The five poets who will now compete for this unique prize come from three Caribbean countries: the Bahamas, the British Virgin Islands, and Trinidad and Tobago. In alphabetical order, they are:

Elliot Bastien, Trinidad and Tobago

Nicolette Bethel, The Bahamas

Danielle Boodoo-Fortuné, Trinidad and Tobago

Richard Georges, British Virgin Islands

Shivanee Ramlochan, Trinidad and Tobago

Administered by The Bocas Lit Fest, the Prize will give the winning Caribbean-based writer time to advance a poetry collection. In previous years the Prize was open to writers of fiction and non-fiction. It includes a year’s mentoring by an established author and travel to the United Kingdom to attend a one-week intensive creative writing course of their choice at Arvon.

The winning writer will also receive a cash award of 3,000 GBP or US$4,500, and have three days in London to network with literary professionals, hosted by the UK’s leading creative writing organisation, Arvon, in association with Free Word Centre and agents Rogers, Coleridge & White, who have first option of agenting the winning writer.

Previous winners of the much-coveted and valuable Prize were Jamaican Diana McCaulay in 2014 (non-fiction), and the inaugural Prize in 2013 went to Trinidadian Barbara Jenkins (fiction).

At the 2015 festival media launch last month, co-founder of the Prize, Marina Salandy-Brown, lamented that the Hollick Arvon Prize may be in its final year, as the three-year sponsorship ends with this year’s winner. “We are on the look-out for a sponsor with regional reach to take over the funding of this unique Caribbean-wide prize from 2016. Few region-wide cultural initiatives exist, and this is the opportunity for a farsighted sponsor to brand something very special.”

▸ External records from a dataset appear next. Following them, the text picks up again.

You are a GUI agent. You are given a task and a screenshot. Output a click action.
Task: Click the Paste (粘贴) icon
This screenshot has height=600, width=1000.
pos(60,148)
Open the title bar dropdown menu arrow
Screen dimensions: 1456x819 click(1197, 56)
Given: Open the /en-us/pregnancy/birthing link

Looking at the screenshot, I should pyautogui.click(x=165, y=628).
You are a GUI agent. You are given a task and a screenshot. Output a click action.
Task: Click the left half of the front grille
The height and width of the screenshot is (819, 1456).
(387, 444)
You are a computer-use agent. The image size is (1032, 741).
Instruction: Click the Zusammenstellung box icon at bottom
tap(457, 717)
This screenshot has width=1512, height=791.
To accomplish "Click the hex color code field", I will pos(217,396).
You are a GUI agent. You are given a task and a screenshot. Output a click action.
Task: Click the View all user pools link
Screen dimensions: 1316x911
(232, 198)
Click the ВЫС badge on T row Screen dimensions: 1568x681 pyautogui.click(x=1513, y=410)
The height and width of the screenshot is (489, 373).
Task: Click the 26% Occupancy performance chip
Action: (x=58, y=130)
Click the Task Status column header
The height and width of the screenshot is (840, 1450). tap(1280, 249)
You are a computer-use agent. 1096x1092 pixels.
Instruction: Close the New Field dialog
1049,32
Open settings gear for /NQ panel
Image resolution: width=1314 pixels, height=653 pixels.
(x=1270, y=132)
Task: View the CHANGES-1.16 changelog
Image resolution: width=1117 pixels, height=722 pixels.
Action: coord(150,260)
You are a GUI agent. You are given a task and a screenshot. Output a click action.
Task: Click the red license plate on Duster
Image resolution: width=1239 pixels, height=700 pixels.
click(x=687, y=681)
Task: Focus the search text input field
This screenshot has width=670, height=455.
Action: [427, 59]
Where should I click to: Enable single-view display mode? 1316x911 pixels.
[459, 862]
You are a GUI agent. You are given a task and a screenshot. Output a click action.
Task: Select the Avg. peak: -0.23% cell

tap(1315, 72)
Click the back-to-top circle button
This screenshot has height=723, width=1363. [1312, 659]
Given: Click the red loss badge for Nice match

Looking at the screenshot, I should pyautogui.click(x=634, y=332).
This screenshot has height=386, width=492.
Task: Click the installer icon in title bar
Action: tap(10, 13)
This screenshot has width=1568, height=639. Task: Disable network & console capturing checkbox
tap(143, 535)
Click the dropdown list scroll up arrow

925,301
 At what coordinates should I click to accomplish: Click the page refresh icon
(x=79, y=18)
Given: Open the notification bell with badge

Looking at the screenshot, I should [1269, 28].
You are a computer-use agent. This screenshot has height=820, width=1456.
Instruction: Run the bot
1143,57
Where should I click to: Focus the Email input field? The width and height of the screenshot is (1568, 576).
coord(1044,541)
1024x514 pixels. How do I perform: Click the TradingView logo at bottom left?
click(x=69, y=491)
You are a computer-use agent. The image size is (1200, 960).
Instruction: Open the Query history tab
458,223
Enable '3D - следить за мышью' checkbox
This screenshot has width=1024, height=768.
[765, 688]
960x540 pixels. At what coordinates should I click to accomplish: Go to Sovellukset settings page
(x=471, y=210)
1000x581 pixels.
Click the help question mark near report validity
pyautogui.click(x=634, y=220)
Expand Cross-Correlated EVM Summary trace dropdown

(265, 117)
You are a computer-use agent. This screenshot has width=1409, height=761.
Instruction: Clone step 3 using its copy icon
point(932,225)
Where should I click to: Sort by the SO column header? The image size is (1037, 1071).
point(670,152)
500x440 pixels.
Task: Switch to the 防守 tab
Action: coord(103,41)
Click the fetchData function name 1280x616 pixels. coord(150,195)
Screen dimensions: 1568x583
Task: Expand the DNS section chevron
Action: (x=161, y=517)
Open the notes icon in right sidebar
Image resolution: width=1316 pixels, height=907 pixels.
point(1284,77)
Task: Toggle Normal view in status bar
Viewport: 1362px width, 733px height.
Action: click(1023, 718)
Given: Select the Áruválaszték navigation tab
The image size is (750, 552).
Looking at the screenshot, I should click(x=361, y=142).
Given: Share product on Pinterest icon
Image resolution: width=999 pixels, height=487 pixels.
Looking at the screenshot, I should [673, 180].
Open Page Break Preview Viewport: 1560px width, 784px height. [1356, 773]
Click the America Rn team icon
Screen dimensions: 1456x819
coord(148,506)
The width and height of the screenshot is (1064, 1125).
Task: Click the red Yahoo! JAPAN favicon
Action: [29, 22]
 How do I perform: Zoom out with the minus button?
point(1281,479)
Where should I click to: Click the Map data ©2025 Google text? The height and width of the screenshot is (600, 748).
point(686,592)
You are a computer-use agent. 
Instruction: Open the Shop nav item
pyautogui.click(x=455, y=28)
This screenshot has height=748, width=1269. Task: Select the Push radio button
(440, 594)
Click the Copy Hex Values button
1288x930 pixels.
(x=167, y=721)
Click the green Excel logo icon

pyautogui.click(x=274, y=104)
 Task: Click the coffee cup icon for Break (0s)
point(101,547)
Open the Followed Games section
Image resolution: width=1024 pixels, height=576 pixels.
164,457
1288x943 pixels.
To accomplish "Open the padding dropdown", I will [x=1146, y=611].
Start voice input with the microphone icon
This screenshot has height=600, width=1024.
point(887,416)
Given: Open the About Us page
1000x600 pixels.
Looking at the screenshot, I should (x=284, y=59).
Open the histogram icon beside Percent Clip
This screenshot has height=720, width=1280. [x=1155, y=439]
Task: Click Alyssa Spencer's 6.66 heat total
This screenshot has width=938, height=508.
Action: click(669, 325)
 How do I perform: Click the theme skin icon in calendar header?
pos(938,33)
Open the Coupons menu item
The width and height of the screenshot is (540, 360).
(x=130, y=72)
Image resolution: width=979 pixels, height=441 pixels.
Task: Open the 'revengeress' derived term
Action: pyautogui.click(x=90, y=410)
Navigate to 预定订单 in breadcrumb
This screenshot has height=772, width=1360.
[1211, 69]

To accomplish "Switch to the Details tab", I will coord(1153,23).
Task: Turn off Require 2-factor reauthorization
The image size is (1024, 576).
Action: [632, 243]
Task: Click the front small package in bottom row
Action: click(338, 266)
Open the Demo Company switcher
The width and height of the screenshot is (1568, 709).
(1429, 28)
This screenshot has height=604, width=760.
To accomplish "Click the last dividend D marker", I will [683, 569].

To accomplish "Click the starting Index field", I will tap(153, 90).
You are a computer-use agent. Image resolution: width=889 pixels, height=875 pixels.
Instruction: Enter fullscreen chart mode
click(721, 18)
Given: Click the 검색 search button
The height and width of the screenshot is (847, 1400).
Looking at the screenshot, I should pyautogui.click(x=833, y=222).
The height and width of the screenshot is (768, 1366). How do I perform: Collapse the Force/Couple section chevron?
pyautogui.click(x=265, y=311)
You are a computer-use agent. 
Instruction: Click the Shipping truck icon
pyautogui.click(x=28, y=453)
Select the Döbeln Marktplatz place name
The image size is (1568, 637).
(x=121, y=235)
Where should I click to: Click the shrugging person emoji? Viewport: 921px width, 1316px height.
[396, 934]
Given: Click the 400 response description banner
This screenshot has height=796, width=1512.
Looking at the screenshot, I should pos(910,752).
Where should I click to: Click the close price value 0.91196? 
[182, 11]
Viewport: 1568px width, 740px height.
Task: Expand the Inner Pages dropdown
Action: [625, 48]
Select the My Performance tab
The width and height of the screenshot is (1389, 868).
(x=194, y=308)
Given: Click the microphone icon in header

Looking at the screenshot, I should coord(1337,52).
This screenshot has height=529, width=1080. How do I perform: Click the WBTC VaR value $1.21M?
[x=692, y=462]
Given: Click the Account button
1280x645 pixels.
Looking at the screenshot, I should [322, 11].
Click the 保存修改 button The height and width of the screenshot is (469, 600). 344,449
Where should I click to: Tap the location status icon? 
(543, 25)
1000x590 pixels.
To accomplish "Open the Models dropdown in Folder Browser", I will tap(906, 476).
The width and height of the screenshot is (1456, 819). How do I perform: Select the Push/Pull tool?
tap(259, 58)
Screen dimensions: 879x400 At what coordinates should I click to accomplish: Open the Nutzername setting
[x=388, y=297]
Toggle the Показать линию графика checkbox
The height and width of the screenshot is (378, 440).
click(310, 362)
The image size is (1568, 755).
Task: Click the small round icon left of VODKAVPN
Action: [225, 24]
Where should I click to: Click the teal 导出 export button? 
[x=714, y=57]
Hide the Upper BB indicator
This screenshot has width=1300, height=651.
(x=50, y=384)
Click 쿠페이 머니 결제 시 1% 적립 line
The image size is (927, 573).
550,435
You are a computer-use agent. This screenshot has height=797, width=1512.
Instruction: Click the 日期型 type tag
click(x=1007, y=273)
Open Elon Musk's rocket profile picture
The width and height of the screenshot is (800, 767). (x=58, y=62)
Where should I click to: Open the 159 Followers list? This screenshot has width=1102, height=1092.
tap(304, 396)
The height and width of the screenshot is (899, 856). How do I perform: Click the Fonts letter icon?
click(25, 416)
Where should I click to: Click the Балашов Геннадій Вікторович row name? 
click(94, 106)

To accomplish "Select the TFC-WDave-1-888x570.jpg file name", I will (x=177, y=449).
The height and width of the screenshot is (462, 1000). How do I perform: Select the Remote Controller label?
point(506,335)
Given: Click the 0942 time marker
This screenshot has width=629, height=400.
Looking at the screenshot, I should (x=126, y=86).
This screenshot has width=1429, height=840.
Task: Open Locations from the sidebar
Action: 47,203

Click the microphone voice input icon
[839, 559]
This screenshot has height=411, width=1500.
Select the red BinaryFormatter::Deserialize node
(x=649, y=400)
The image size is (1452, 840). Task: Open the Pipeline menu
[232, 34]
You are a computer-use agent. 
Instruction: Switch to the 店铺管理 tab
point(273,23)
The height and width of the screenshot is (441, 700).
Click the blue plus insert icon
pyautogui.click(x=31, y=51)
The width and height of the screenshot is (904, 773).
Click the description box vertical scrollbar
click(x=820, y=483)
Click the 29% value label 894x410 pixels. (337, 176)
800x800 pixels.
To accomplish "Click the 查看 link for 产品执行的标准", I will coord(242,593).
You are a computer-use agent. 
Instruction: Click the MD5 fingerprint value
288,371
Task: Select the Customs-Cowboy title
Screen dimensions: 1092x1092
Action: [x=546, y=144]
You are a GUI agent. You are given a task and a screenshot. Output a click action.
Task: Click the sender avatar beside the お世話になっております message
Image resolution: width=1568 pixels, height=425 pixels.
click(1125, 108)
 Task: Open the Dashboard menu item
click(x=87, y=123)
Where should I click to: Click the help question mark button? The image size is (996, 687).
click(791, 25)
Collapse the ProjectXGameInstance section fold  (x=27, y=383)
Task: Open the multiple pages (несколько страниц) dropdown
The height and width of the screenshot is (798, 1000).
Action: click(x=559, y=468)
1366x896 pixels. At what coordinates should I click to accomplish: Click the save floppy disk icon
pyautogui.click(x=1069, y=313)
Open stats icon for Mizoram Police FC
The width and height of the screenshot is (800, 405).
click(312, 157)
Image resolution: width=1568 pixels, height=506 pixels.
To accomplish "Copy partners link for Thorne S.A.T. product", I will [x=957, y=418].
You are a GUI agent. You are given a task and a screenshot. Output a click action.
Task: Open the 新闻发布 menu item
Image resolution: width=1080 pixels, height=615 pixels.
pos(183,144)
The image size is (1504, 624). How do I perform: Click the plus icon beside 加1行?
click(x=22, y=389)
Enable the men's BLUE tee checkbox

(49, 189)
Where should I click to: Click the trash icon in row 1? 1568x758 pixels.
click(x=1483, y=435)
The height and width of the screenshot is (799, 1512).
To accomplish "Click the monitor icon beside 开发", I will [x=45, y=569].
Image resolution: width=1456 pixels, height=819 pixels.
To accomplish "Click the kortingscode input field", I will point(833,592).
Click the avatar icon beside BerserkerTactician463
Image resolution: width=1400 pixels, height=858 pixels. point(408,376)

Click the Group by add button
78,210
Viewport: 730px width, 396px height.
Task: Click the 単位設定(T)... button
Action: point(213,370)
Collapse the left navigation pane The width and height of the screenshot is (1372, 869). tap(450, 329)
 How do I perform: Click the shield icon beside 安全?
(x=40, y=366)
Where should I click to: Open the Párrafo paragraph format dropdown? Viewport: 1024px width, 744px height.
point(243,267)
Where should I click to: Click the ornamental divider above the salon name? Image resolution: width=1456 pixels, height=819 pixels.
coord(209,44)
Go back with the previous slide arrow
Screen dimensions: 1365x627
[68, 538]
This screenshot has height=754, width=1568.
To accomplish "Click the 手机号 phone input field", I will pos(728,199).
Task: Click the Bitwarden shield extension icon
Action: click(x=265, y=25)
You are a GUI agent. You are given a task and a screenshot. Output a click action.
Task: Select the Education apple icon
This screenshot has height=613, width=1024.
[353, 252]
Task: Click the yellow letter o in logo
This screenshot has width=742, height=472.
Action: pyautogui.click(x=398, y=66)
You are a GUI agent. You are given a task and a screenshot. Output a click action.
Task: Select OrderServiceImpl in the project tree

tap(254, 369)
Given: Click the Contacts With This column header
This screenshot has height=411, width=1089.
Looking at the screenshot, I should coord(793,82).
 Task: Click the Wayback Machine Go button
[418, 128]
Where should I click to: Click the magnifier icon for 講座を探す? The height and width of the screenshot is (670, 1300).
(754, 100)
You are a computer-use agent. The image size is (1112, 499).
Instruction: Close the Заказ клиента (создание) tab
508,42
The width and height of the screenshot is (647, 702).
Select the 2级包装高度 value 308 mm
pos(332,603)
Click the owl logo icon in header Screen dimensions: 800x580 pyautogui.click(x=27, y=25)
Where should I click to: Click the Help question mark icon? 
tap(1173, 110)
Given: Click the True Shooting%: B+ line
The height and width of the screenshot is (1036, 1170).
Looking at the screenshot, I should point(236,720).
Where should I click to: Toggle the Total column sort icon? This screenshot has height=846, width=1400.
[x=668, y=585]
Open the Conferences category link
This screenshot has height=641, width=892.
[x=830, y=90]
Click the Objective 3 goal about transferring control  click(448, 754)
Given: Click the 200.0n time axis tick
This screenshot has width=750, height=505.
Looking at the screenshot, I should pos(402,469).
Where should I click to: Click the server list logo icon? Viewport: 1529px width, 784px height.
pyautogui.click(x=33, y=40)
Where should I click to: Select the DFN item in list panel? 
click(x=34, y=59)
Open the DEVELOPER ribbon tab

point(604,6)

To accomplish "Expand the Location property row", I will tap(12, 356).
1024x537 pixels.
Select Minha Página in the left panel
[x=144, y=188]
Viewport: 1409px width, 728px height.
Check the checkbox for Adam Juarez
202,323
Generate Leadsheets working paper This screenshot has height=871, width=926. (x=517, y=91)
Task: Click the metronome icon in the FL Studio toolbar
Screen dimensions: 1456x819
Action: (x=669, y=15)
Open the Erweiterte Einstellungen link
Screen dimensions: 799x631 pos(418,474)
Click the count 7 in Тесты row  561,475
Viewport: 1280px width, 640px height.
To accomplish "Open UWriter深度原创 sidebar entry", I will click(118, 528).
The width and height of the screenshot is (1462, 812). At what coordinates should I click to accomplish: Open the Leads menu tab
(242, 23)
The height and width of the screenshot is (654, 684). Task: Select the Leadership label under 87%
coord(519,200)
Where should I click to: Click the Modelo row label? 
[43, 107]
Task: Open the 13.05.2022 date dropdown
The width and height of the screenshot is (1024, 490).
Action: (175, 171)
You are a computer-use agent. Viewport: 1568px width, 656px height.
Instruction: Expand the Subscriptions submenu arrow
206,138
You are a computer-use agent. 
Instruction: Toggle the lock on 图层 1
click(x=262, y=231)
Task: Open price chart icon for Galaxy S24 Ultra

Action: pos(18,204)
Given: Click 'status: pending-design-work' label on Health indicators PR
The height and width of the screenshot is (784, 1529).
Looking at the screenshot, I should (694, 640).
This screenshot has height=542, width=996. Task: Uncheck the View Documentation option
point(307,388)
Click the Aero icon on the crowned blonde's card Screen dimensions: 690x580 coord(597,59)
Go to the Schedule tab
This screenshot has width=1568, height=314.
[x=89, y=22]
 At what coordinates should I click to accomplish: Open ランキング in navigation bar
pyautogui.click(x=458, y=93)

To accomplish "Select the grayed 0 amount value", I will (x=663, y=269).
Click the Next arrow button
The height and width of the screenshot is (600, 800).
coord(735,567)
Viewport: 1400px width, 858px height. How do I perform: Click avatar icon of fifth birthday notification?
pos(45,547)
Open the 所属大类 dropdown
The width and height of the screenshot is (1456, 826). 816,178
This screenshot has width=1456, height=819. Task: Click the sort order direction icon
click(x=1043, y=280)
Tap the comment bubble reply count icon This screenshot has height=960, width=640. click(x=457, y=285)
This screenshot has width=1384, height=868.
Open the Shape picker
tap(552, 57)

The international judging panel of five is chaired by Funso Aiyejina, author, scholar, and former Dean of the Faculty of Humanities and Education at UWI’s St. Augustine campus. On behalf of his fellow judges, Dr. Ayejina said, “Any one of the five shortlisted poets is good enough to walk away with the prize! These poets are confident explorers of the human condition. They possess the requisite individual styles for an effortless articulation of their visions, and are as much children of the great poetic tradition of the Caribbean as they are purveyors of new vistas and metaphors.”

The other judges are Jamaican poet and scholar Edward Baugh, Ruth Borthwick of Arvon, London literary agent Jennifer Hewson, and Caroline Hollick — representative of the current sponsors in the UK, the Hollick Family Charitable Trust.

The winner will be announced at the 2015 NGC Bocas Lit Fest, which runs from 29 April to 3 May in Port of Spain at the National Library.